Microsoft's official enterprise support blog for AD DS and more
Hi all. This is Sean again and it’s ADFS blog time! Today I’m going to touch on Security Assertion Markup Language (SAML) tokens, and an issue we’ve run into when federating with Tivoli Federated Identity Manager (TFIM). I’ll discuss what a SAML token is, why it’s important, and what happens when TFIM tries to validate one from ADFS.
As you may know, the Active Directory Federation Service (ADFS) uses SAML tokens to represent claims. These claims about a user are made by the Federation Service Account (FS-A) server. The claims located in the SAML token are what allow the Federation Service Resource (FS-R) server to determine what claims to grant the user in the resource’s domain. Generally, the transaction goes something like this:
After this happens, the SAML token is verified, the claims are extracted, and the rest of the ADFS process continues, right?

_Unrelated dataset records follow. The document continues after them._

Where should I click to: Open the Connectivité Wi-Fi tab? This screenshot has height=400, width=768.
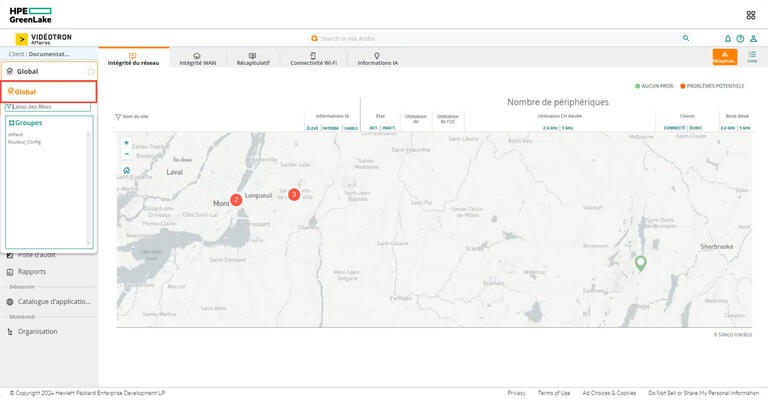(x=312, y=58)
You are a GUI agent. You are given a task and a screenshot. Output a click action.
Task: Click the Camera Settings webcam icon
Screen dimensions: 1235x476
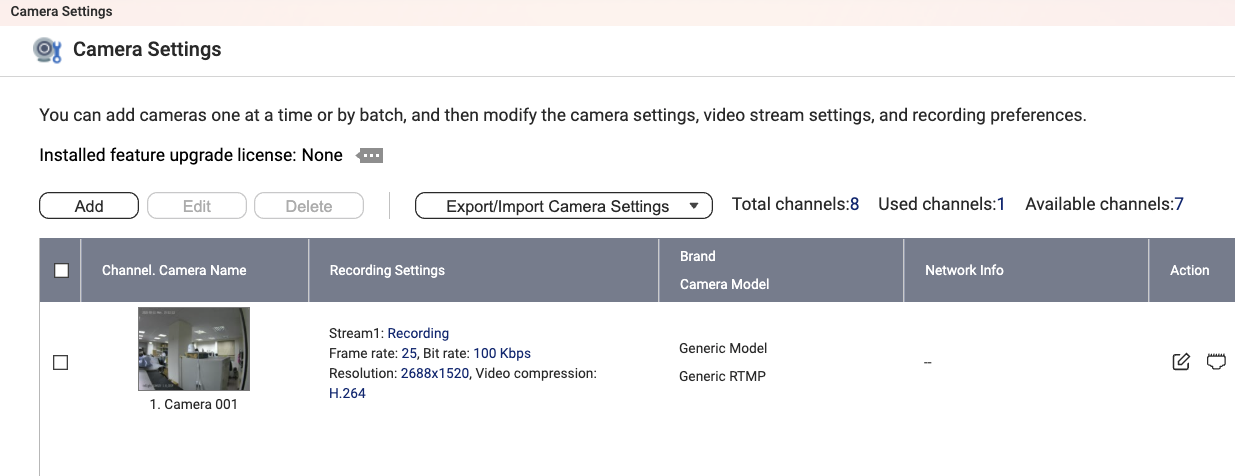(x=47, y=50)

Well, almost. In addition to validating the SAML token using the public key of the certificate that the FS-A used to sign it, the FS-R also looks at time conditions specified in the token. To view the SAML token, you will need to enable the verbose debug level on the Federation Service Properties page. This can be done on either the FS-A or the FS-R. The log file will be located in the log files directory that you specify.
In the SAML token you will see a condition block close to the top that looks like this:
<saml:Conditions NotBefore="2008-09-11T19:47:41Z" NotOnOrAfter="2008-09-11T20:47:41Z"> <saml:AudienceRestrictionCondition> <saml:Audience>urn:federation:treyresearch</saml:Audience> </saml:AudienceRestrictionCondition> </saml:Conditions>
Note the “NotBefore” and “NotOnOrAfter” conditions that are in bold. These mean exactly that. If the SAML token is presented to the FS-R BEFORE the NotBefore time, or ON or AFTER the NotOnOrAfter time, then the SAML token will fail validation. Generally you’ll get an error message on the FS-R to the effect of “Unable to Validate Signature on SAML Token.”
It’s important to note that the time used to check against these values is the local time on the FS-R (whether it’s an ADFS FS-R or another solution like TFIM). The issue comes when the FS-A and the FS-R clocks are not in sync. Let’s explore this with an example.
Let’s say we have a client from Adatum.com trying to access a resource in Treyresearch.net. The client will hit the website, get redirected to the Treyresearch.net federation server, perform the client realm discover, and get redirected to the Adatum.com federation server. At this point we’ll go through the process outlined above for obtaining a SAML token. Now, the Adatum resource server is going to set the NotBefore time to the time the SAML token was issued based on its local time. So, if it has a time of 11:31AM when the SAML token is issued, that’s what the NotBefore time will be set to. When the client gets redirected back to the Treyresearch federation server, the NotBefore time will be compared to its local time. If the time on the Treyresearch federation server is set to something earlier than 11:31AM then the token validation will fail.
Apparently someone in the ADFS development group understood that this could be a common issue. To help mitigate the issue, in a federated environment with ADFS running on the resource side the FS-R will allow for a token that is sent five minutes “in the future.” This eliminates the need for absolutely strict time consistency between two completely separate organizations.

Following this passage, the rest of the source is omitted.